Proceedings of the 11th International Conference on Applied Informatics
      Eger, Hungary, January 29–31, 2020, published at http://ceur-ws.org


     Planning Safety Solutions, Models and
       Algorithms for Special Databases∗

                    Fanni Magdolna Hízóa , Attila Kissb

     a
         ELTE Eötvös Loránd University, Faculty of Informatics, Budapest, Hungary
                               fanni.hizo@gmail.com
     b
         ELTE Eötvös Loránd University, Faculty of Informatics, Budapest, Hungary
                                  kiss@inf.elte.hu


                                         Abstract
          DNA sequencing is the process of determining the order of nucleotides in
      DNA. The rapid speed of sequencing attained with modern DNA sequenc-
      ing technology has been instrumental in the sequencing of complete DNA
      sequences, including the human genome. Nevertheless it is a sensitive data
      which needs safe but efficient storage methods.
          The goal in this research was to analyze different models and algorithms
      to determine which is the most applicable for storage, and query considering
      the need of user permissions, and encryption.
      Keywords: bioinformatics, data science, data protection, data compression,
      database applications
      MSC: 68P15, 92B05, 97R50, 68P20, 97R30


1. Motivation
Due to cheaper methods it is possible for everyone to keep their own DNA on
their own device.
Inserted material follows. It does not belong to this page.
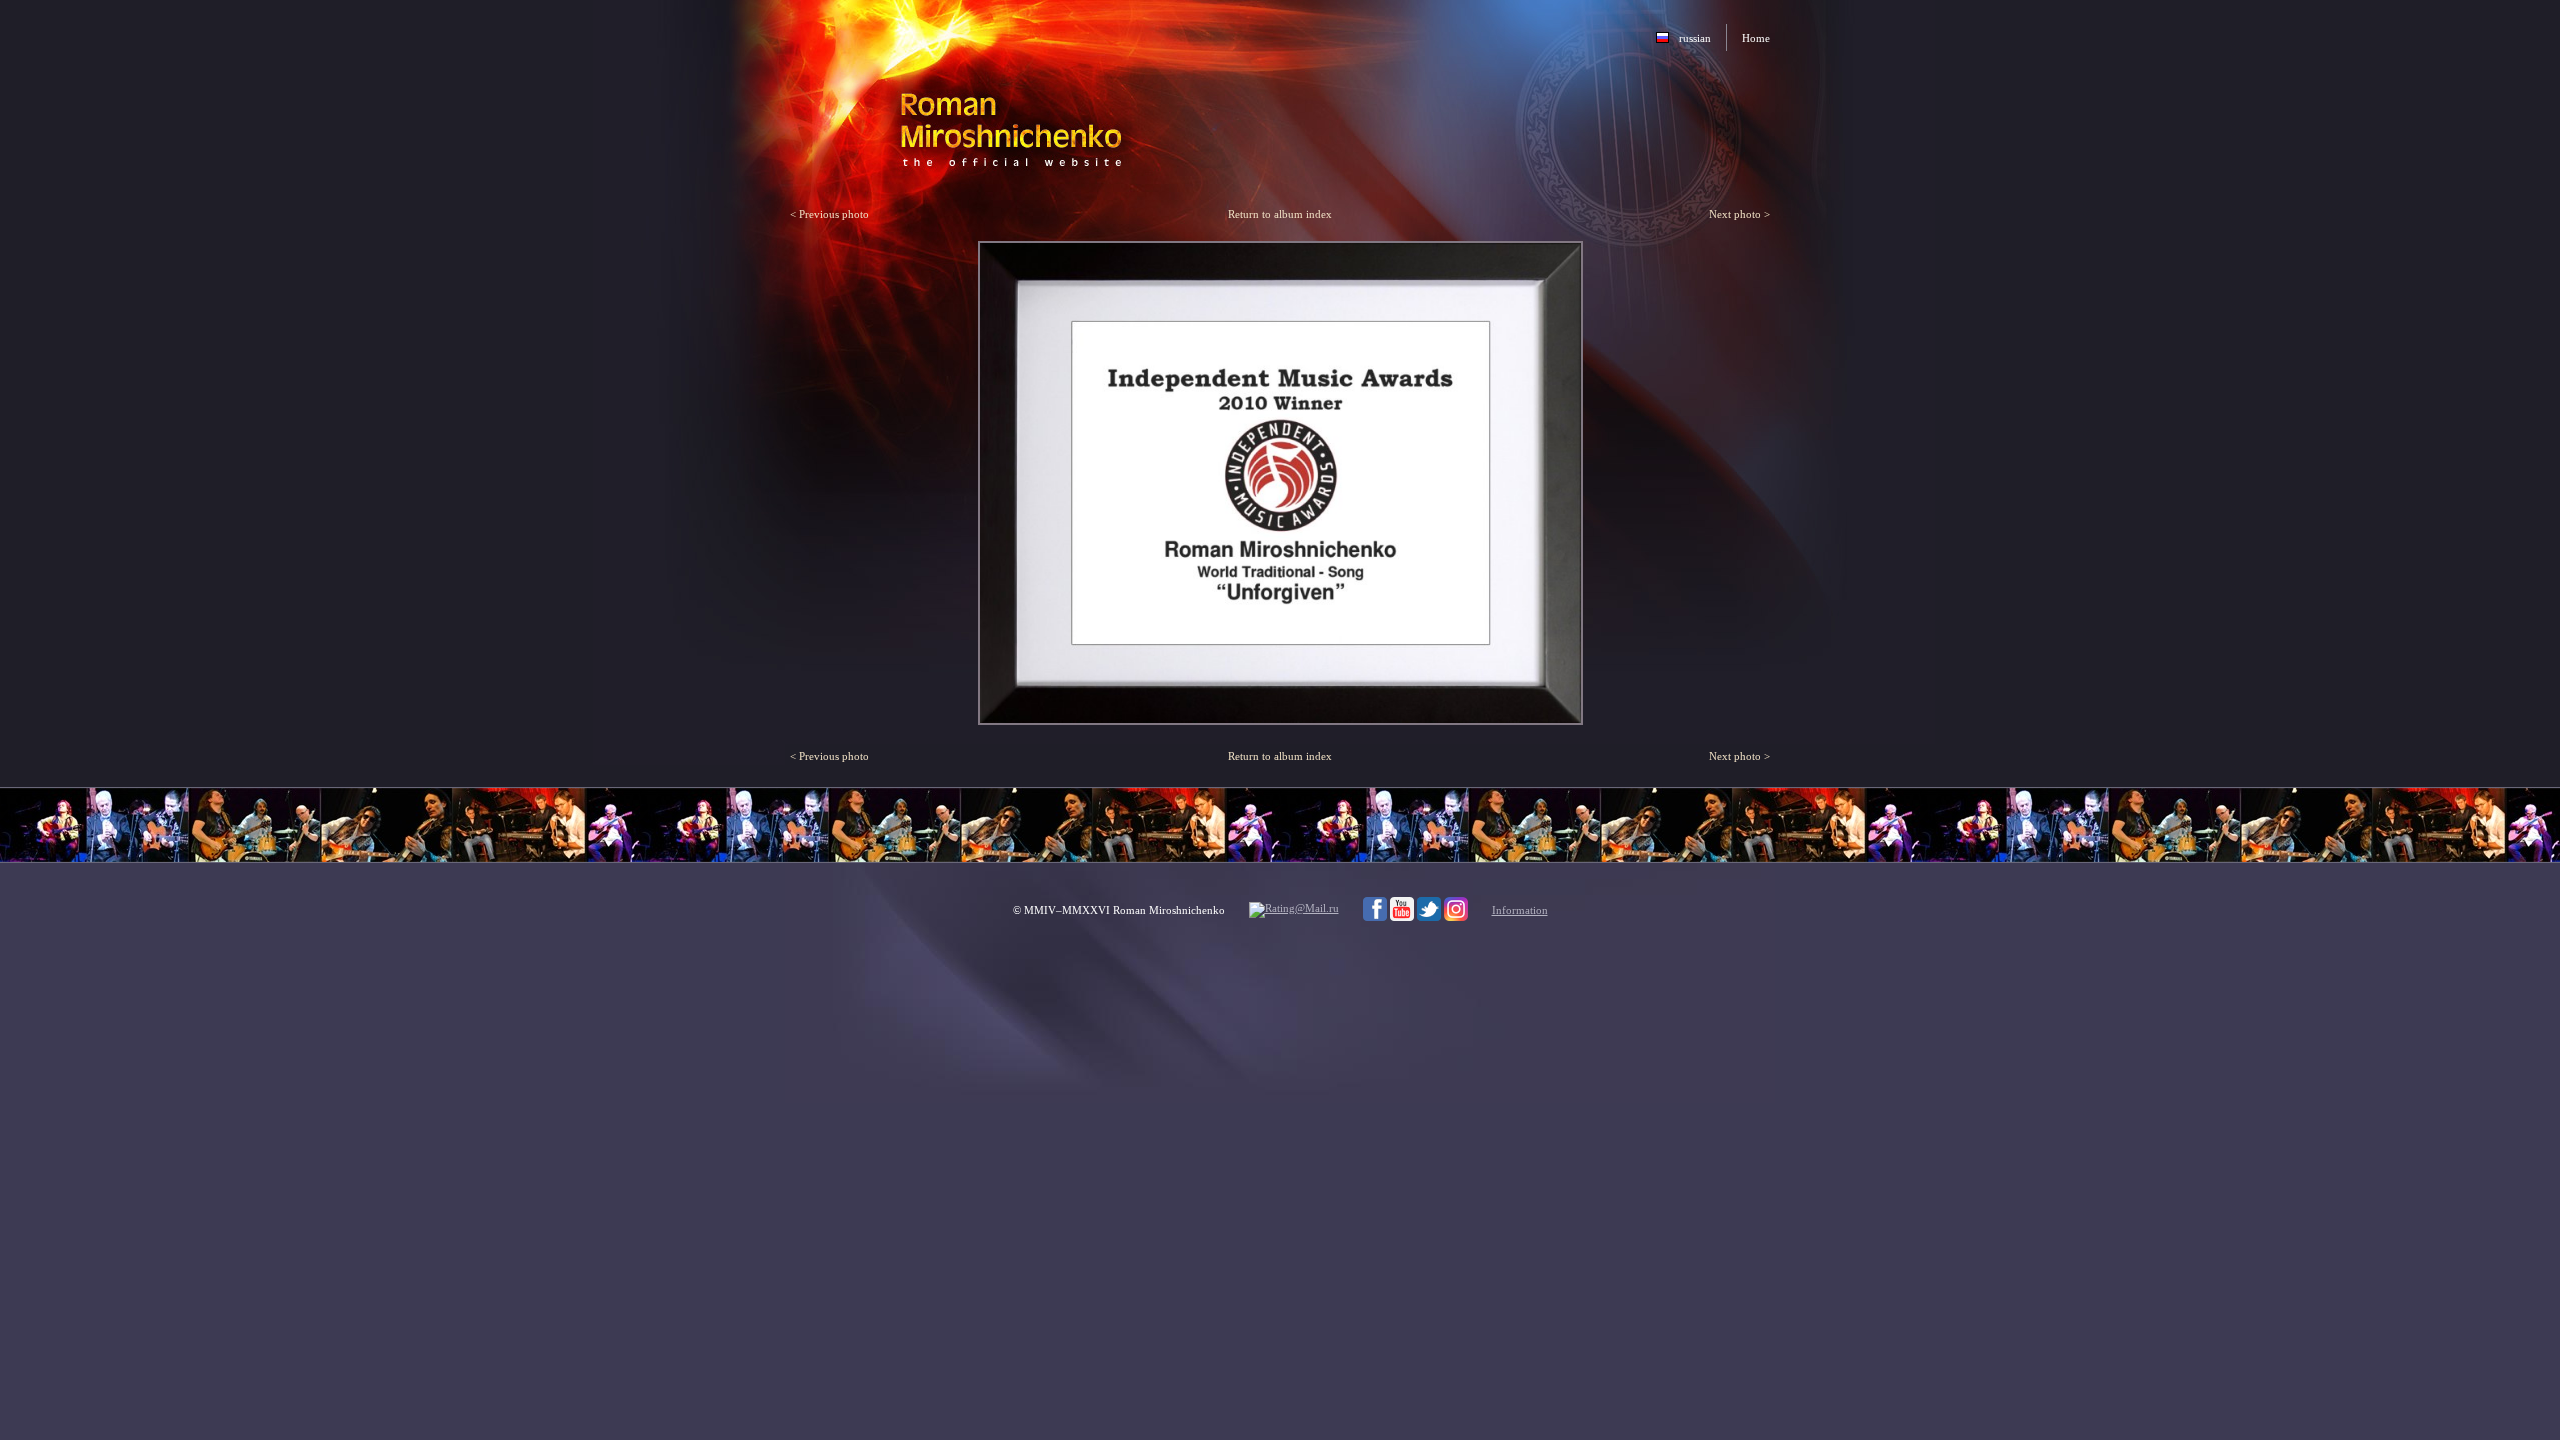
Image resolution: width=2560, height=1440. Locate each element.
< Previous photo (829, 214)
However these are sensitive data which needs to be secured.
Genomes are stored mostly in text files. The size of these files could be even
3GB or more depending on the analyzed species. Secured data management is not
solved in these files. By using database managers, the levels of permissions can
be easily managed, because many database manager systems have built-in security
and encryption possibility.
   ∗ The project was supported by the European Union, co-financed by the European Social Fund

(EFOP-3.6.3-VEKOP-16-2017-00002).
Copyright © 2020 for this paper by its authors. Use permitted under Creative Commons License
Attribution 4.0 International (CC BY 4.0).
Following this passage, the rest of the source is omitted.